Albert Bierstadt remains one of the highest-regarded American artists of the nineteenth century, travelling across the continent to reach natural landscapes where nothing was yet touched by human hands. His many trips to the wilderness from 1859 to 1873 resulted in several monumental art pieces, received with great praise. Wilderness always inspired him as the greatest source of artistic motifs. Today, his paintings hold even more value, as they depict scenery that is now lost or altered because of human interference. Bierstadt’s trips into the West tell a story of nature losing innocence, as his first trip to Lake Tahoe was through the untamed wilderness in a horse-pulled wagon. Just a few years later, he travelled there by a newly constructed railroad that sprung tourism, hotels, and shops around the lake, seemingly overnight. As a result, his romantic depictions were dubbed »impressions of solitary grandeur«.

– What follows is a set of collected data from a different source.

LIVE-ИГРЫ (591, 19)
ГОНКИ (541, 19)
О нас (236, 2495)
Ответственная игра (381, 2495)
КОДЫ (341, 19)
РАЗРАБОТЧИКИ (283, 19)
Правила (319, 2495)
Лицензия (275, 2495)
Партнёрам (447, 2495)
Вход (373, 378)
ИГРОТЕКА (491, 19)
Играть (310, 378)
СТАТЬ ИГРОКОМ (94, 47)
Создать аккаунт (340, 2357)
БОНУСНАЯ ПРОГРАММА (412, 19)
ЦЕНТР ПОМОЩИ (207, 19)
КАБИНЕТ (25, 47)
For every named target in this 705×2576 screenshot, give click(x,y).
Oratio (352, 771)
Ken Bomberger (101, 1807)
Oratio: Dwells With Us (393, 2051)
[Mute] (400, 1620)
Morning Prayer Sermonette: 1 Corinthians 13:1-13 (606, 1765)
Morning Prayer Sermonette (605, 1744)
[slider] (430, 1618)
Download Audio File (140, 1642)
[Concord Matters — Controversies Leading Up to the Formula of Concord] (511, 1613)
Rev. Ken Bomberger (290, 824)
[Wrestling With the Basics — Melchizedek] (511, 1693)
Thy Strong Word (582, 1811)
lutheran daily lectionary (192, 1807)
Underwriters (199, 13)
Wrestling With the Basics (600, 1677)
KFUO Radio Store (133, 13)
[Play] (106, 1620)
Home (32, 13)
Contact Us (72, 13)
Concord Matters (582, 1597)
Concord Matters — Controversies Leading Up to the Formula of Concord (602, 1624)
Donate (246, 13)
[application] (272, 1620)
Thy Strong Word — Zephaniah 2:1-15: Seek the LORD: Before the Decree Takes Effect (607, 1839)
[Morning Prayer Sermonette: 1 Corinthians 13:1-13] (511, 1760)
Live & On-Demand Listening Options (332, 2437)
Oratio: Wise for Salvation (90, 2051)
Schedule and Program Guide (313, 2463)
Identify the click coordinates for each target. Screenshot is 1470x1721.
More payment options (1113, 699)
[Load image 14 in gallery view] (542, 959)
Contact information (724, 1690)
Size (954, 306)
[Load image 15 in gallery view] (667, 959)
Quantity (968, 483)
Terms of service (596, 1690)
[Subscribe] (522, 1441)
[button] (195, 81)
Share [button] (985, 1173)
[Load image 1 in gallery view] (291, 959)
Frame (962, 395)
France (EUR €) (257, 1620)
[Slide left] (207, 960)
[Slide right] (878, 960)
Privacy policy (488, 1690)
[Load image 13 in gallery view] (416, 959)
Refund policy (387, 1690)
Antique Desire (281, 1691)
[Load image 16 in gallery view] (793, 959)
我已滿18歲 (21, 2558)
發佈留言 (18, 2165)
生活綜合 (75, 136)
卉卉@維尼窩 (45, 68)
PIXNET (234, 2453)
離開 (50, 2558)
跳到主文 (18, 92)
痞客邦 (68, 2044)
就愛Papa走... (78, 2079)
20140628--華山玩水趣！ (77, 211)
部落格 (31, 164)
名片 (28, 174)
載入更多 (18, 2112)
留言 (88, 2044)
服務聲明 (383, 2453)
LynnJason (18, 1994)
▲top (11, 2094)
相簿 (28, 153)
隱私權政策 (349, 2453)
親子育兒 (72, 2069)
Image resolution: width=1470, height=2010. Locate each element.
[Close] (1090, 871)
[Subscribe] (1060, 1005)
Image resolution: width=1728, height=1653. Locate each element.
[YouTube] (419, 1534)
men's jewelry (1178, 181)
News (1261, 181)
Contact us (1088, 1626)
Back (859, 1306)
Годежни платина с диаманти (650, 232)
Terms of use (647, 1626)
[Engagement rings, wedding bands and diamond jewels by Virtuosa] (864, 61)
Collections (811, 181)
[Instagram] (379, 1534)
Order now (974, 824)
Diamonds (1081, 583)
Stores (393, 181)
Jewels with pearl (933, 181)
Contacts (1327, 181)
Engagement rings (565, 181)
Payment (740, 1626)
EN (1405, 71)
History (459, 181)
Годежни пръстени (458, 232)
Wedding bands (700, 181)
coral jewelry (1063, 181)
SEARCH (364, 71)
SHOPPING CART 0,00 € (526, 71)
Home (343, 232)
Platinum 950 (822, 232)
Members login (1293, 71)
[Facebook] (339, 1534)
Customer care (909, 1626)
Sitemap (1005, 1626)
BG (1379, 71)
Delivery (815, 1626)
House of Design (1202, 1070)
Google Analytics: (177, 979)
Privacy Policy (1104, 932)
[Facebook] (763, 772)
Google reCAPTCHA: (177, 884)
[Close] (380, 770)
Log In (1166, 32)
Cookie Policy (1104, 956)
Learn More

Born in Prussia, he studied art in Düsseldorf and later became a part of the famous Hudson River School in New York. This was the birth of his painting style, contrasting strong, almost glowing light with tranquil nature. His paintings awarded him membership in the National Academy of Design and many prestigious awards both in America and in Europe, and even a private reception with Queen Victoria in London.

He paid for a substitute to take his place in the draft in 1863 during America’s civil war, which gave him time to paint some of the most monumental pieces.